ARE POLYGRAPHS LYING?



ARE POLYGRAPHS LYING?
Washington Post: With every major spy scandal that hits the federal government, the federal reliance on polygraphs -- colloquially known as lie-detector tests -- seems to grow. Polygraphs are now used not only in the context of specific criminal investigations, but also as a screening tool for employment in a number of federal agencies. Many employees of federal security agencies have to take polygraphs before being hired, and they are subject to testing during their employment as well. And this dependence on polygraph exams has developed despite serious questions as to the reliability of the "science" underlying them. Critics have long alleged that polygraphs rest on a kind of junk science and that they cast suspicion on the innocent, allow the guilty to escape detection, and create a false sense of security among agencies that cannot afford technologically driven complacency. Now a new report by the National Research Council, commissioned by the Energy Department, has added significant weight to these concerns -- concerns that ought to be tempering government's enthusiasm for this flawed instrument.

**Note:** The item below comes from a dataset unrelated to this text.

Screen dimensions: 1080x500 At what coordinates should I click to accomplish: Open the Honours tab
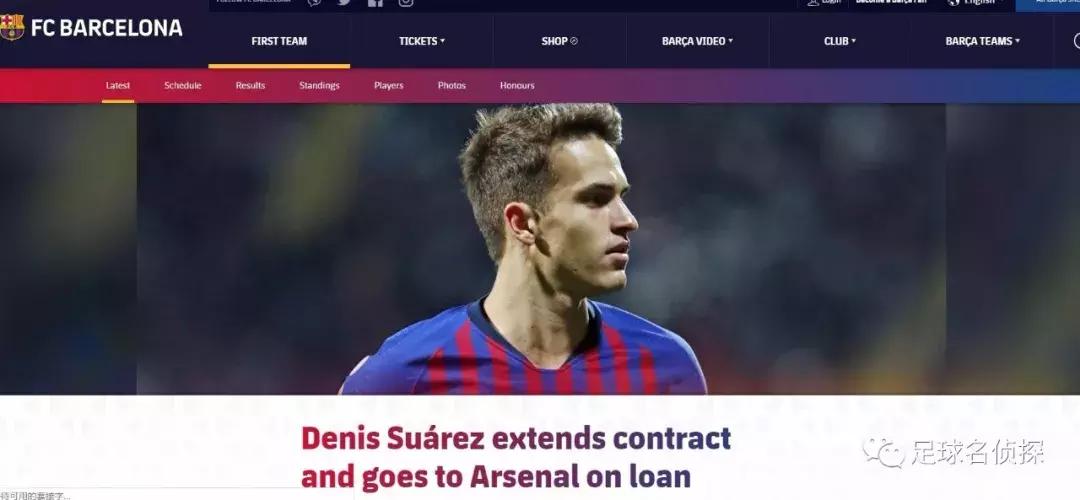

The report, which analyzes the controversy based largely on existing research, starts with the less-than-reassuring premise that the research to date has generally been of low quality. Polygraph testing, the panel contends, is intrinsically susceptible to error. It can be effective when used with respect to specific incidents -- as in criminal probes, where a suspect is asked whether he committed the crime. But when it is used for employment screening, "available evidence indicates that polygraph testing as currently used has extremely serious limitations."
'Countermeasures'
Actual spies may be able to employ "countermeasures" designed to beat the system. If polygraph testing is made so sensitive as to make avoiding detection more difficult, the result is that large numbers of loyal employees fall under suspicion as well. The report hypothesizes that in a population of 10,000 employees that includes 10 spies, 1,606 loyal employees will fail a test sensitive enough to identify eight of the bad guys. And if the test's sensitivity is set so as to reduce the number of loyal employees implicated to 40, it will then net only two of the spies.
One obvious conclusion from this sobering account is that more rigorous studies of polygraphs and their applications in government need to take place. A large number of people every year are put on administrative leave as a result of having failed -- or having not conclusively passed -- polygraph exams. And many people the government wishes to hire become off limits as well. The toll, in other words, is high -- both in human terms and in terms of the people who become unavailable to public service. To the extent this high cost is unnecessary, even counterproductive, people ought to know. And it is certainly wrong to go on expanding public use of the technology in the areas in which its effectiveness is most questionable. Those who defend the polygraph often cite the fact that people, believing that they will be caught by the lie detector, confess to significant breaches instead of facing the exam. But government's most sensitive employment decisions should not be made by placebo effect.